▶ _DATA LISTING_
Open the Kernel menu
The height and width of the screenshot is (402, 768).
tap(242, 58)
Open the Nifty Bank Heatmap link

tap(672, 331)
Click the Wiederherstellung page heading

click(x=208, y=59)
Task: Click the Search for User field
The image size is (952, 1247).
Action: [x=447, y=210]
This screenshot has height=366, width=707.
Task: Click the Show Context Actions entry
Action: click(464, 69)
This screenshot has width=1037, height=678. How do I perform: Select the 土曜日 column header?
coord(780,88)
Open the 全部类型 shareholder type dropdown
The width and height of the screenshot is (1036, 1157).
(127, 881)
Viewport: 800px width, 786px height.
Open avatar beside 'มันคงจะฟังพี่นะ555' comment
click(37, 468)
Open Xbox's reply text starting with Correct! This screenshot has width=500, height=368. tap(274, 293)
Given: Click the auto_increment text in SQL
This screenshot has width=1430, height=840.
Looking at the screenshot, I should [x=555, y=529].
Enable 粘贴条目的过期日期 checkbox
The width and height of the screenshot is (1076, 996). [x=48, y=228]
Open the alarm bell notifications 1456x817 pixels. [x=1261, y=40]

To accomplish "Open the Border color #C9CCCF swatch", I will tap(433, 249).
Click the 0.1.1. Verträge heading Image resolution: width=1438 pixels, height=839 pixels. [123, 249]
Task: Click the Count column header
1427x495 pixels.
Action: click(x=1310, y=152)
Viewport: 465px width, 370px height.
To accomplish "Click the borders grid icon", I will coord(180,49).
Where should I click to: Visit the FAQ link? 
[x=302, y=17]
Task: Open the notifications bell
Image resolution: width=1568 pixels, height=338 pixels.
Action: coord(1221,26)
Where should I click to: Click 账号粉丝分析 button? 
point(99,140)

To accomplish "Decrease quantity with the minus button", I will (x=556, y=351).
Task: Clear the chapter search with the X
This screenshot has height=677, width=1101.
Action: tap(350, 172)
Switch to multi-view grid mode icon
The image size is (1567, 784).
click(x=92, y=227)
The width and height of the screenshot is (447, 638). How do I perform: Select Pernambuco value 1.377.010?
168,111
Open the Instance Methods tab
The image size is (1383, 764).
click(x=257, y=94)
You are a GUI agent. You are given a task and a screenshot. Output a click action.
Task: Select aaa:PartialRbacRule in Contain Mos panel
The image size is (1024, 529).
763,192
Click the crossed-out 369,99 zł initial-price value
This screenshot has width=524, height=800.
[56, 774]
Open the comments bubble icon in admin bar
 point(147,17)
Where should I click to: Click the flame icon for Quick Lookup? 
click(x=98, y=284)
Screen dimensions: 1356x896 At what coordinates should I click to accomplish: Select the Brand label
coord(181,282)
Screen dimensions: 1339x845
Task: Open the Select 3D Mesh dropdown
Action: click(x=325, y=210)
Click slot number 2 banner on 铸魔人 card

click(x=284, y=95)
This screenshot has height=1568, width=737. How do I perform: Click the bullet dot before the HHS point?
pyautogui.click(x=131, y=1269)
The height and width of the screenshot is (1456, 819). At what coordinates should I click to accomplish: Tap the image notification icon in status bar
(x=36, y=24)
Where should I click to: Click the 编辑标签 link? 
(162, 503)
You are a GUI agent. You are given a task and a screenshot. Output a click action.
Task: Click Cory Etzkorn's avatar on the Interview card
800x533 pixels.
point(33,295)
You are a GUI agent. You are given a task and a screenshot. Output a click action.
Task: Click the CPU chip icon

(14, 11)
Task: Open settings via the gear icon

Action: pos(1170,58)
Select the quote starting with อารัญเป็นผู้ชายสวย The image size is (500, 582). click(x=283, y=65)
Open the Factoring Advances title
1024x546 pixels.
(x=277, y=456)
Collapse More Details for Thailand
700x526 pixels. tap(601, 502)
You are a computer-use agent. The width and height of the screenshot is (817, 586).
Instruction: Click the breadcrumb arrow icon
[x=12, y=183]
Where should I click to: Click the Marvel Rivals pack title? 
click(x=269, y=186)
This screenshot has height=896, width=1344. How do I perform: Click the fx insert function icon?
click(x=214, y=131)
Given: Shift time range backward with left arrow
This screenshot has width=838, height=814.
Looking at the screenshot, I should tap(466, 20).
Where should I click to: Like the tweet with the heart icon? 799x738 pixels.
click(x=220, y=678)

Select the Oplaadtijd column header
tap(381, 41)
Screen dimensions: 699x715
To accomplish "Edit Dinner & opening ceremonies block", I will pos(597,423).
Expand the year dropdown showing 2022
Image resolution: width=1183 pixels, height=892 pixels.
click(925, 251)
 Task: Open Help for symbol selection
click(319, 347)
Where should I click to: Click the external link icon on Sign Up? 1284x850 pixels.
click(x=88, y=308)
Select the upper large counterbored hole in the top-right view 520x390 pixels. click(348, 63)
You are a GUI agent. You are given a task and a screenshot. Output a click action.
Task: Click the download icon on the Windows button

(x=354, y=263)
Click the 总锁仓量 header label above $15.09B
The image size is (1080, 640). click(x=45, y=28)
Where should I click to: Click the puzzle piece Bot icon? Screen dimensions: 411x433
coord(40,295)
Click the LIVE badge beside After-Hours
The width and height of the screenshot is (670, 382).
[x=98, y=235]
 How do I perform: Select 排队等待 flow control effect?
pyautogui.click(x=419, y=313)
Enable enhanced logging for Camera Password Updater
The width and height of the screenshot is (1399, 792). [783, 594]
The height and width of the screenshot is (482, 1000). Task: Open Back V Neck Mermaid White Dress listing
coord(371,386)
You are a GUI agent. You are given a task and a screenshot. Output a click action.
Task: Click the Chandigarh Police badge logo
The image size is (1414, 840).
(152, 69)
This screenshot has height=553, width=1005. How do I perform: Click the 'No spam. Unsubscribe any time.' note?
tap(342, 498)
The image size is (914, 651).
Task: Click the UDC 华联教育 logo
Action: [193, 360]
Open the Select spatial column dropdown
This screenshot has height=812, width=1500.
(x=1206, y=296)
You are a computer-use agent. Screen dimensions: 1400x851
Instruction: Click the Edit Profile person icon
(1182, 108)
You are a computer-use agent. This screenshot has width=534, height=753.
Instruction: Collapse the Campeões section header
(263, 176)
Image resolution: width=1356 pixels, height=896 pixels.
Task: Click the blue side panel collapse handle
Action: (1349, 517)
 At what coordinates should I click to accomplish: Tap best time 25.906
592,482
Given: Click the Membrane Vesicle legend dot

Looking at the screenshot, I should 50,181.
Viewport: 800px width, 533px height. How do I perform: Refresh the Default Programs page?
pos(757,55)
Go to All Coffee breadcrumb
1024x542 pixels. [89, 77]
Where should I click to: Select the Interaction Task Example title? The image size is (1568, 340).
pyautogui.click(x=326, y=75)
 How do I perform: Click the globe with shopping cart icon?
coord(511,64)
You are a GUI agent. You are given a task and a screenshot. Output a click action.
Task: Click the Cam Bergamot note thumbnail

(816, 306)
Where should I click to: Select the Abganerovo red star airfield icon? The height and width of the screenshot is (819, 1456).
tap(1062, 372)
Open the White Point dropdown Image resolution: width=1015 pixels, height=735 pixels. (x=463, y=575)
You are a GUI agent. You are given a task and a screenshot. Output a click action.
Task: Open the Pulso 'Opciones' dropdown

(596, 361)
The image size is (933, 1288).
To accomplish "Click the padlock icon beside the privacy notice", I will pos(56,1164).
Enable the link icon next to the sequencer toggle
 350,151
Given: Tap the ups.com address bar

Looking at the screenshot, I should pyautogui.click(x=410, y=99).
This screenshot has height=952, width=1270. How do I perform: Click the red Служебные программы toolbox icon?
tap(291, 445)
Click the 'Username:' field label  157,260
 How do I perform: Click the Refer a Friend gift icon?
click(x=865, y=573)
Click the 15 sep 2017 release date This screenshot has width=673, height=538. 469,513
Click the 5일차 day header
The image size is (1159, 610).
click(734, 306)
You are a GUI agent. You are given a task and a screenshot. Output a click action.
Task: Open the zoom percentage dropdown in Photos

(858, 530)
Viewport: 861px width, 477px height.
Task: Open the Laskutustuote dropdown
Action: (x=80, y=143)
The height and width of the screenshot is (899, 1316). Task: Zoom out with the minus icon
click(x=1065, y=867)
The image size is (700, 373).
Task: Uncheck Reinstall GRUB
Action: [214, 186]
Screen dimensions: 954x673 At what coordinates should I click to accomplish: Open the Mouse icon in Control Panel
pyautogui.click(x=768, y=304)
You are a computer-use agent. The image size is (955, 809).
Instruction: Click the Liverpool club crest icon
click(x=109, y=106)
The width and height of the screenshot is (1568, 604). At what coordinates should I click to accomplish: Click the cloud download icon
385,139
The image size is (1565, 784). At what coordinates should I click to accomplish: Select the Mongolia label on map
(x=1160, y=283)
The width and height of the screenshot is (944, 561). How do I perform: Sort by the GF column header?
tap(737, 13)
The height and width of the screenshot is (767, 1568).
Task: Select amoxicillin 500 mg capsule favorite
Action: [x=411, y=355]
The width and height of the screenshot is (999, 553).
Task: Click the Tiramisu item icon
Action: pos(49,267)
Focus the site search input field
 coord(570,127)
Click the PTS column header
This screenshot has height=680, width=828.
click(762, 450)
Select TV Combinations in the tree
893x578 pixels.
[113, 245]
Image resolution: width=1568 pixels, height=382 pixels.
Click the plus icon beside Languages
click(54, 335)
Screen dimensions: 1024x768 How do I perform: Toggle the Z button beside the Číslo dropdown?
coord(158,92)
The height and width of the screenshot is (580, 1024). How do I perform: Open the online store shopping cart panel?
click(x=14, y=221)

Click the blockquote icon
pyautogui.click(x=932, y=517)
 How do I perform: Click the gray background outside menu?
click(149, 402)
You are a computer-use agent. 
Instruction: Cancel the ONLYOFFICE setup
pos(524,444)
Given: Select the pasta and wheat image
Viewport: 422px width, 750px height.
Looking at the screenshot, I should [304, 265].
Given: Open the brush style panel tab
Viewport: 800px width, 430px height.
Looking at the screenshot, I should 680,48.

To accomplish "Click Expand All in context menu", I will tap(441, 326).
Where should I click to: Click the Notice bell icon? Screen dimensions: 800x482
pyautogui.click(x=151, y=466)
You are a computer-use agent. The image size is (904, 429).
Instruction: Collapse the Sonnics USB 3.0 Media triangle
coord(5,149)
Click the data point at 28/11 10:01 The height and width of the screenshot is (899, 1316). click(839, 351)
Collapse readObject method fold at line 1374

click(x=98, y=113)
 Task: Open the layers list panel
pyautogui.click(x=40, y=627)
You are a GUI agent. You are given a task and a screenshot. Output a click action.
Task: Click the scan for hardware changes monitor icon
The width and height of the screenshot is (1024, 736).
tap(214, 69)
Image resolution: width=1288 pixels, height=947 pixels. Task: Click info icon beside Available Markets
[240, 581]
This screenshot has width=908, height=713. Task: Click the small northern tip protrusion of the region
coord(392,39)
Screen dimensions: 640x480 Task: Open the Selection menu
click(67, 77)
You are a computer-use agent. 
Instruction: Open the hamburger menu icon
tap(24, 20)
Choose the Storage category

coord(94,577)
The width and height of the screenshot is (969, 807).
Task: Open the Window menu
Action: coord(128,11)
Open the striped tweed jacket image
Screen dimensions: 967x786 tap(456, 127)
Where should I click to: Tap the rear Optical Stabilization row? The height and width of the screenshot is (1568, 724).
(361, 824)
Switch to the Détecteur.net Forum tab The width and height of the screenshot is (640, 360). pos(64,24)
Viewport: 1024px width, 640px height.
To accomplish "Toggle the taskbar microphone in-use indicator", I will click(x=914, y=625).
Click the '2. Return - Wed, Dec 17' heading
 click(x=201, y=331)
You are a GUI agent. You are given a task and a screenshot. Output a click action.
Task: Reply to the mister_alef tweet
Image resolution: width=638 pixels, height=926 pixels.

▶ _ACTIVITY_
Sift through the material above and copy each line that holds "starting".

▶ _THE ANSWER_
Open Xbox's reply text starting with Correct! This screenshot has width=500, height=368. tap(274, 293)
Select the quote starting with อารัญเป็นผู้ชายสวย The image size is (500, 582). click(x=283, y=65)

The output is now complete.